[Data items]

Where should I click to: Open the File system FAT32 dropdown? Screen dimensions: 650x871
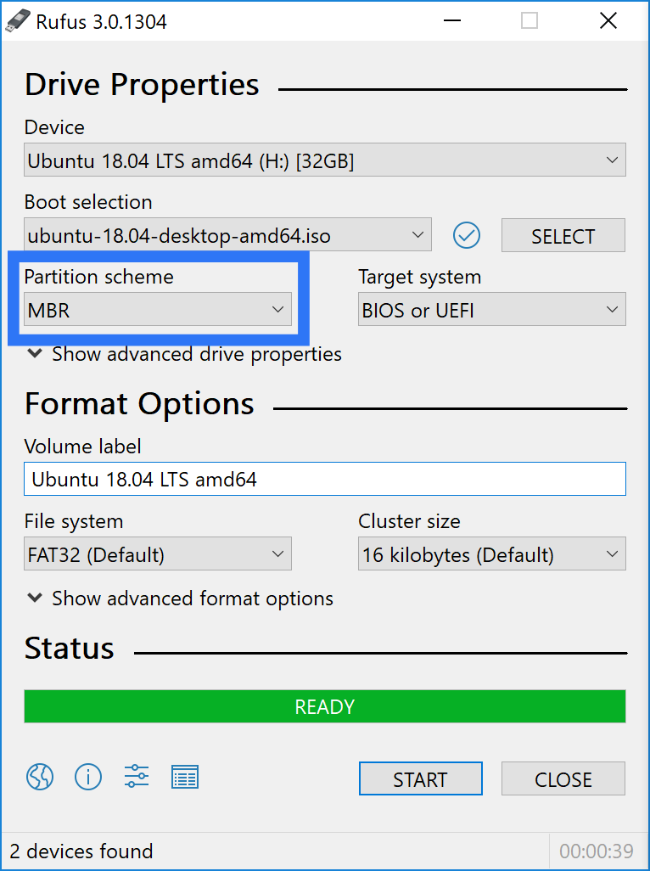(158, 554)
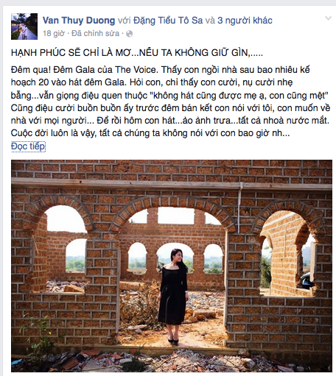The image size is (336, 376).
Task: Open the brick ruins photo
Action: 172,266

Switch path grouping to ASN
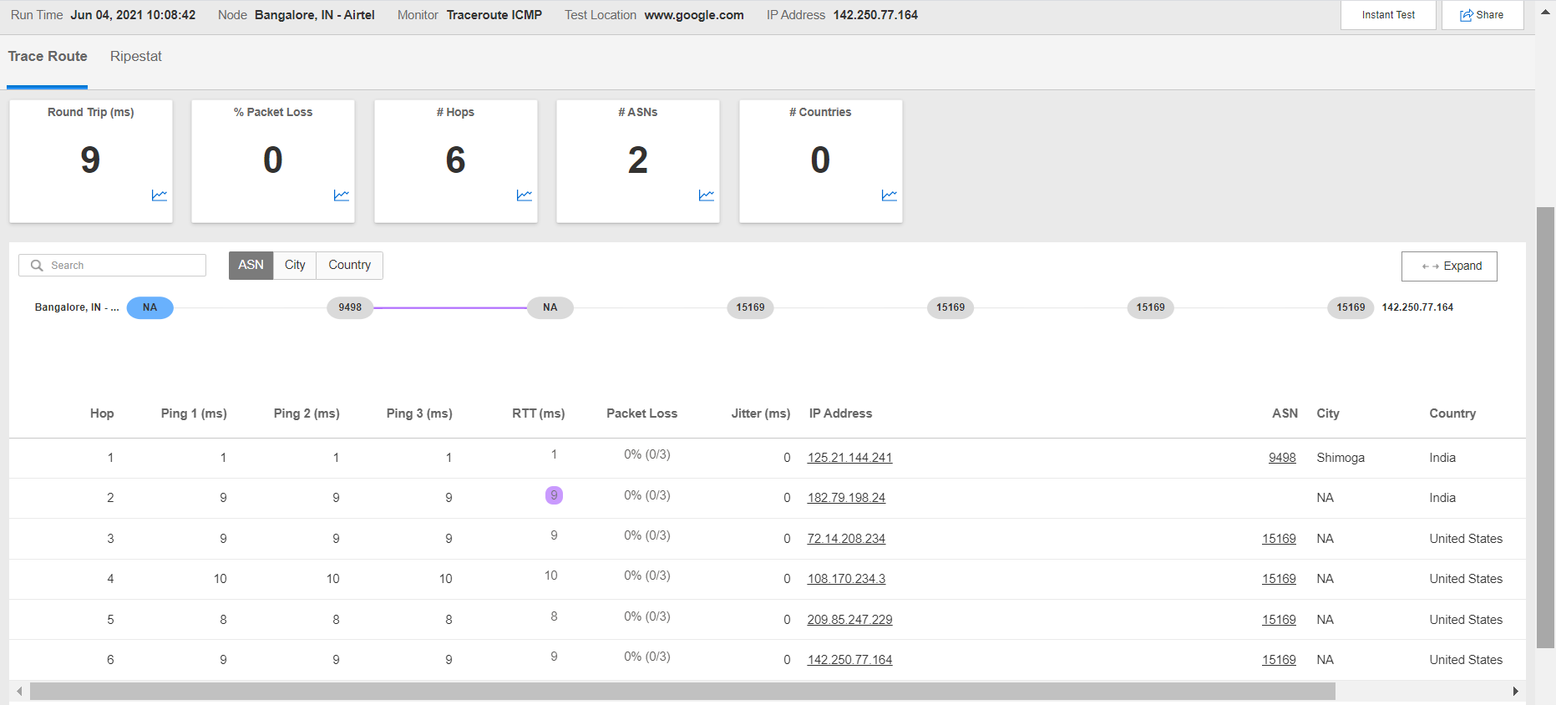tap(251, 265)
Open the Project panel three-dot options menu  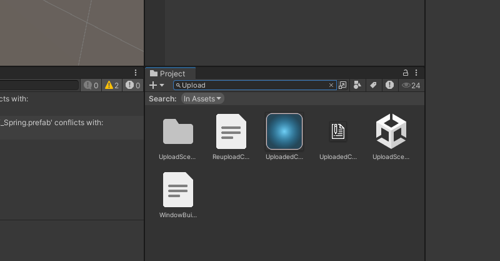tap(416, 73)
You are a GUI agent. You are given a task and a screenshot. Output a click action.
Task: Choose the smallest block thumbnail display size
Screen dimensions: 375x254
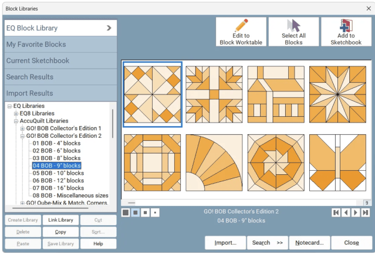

...

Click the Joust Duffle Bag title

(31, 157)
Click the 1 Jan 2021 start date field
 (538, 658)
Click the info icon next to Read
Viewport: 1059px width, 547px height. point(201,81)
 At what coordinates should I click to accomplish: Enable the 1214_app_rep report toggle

◆ EXERCISE REQUIREMENTS
After locating the line with "Click the 1 Jan 2021 start date field" above, return that line and every later line through the one with "At what coordinates", word for word and with nothing else.

◆ EXPECTED ANSWER
Click the 1 Jan 2021 start date field
 (538, 658)
Click the info icon next to Read
Viewport: 1059px width, 547px height. point(201,81)
 At what coordinates should I click to accomplish: Enable the 1214_app_rep report toggle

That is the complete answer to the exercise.